→ **Goal of the exercise**:
Count the lines of the items below that contain the string "located", and reply with only that number.

→ **Stored records**:
════════════════

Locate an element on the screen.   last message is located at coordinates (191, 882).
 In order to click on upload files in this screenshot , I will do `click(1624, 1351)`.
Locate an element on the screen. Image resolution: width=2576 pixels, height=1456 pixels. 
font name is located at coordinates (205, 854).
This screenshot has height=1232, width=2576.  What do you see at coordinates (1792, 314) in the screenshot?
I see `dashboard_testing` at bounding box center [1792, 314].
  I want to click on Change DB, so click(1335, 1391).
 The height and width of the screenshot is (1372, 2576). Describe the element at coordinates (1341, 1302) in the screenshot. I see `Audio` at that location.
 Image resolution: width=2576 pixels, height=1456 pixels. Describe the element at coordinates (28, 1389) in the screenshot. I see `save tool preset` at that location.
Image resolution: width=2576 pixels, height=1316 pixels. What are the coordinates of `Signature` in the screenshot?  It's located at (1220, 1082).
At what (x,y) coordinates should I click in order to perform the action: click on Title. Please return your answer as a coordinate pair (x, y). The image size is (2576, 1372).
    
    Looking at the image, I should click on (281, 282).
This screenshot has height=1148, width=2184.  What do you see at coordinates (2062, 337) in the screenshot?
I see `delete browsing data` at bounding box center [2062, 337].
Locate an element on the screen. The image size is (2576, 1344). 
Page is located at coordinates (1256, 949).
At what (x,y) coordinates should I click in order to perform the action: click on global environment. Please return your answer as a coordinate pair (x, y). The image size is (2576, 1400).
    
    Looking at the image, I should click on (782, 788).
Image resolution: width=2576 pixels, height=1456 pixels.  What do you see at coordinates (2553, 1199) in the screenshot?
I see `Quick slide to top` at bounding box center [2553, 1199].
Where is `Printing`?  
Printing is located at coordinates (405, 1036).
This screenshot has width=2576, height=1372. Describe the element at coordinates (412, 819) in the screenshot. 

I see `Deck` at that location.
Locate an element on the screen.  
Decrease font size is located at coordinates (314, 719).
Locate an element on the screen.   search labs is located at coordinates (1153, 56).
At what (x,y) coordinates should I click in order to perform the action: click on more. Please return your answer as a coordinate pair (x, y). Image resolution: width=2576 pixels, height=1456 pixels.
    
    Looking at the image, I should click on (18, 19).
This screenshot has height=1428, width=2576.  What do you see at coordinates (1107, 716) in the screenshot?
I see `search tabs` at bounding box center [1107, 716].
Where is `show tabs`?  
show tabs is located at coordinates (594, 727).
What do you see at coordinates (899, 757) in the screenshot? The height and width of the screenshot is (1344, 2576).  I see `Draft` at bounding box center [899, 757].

════════════════

→ **Exercise answer**:
8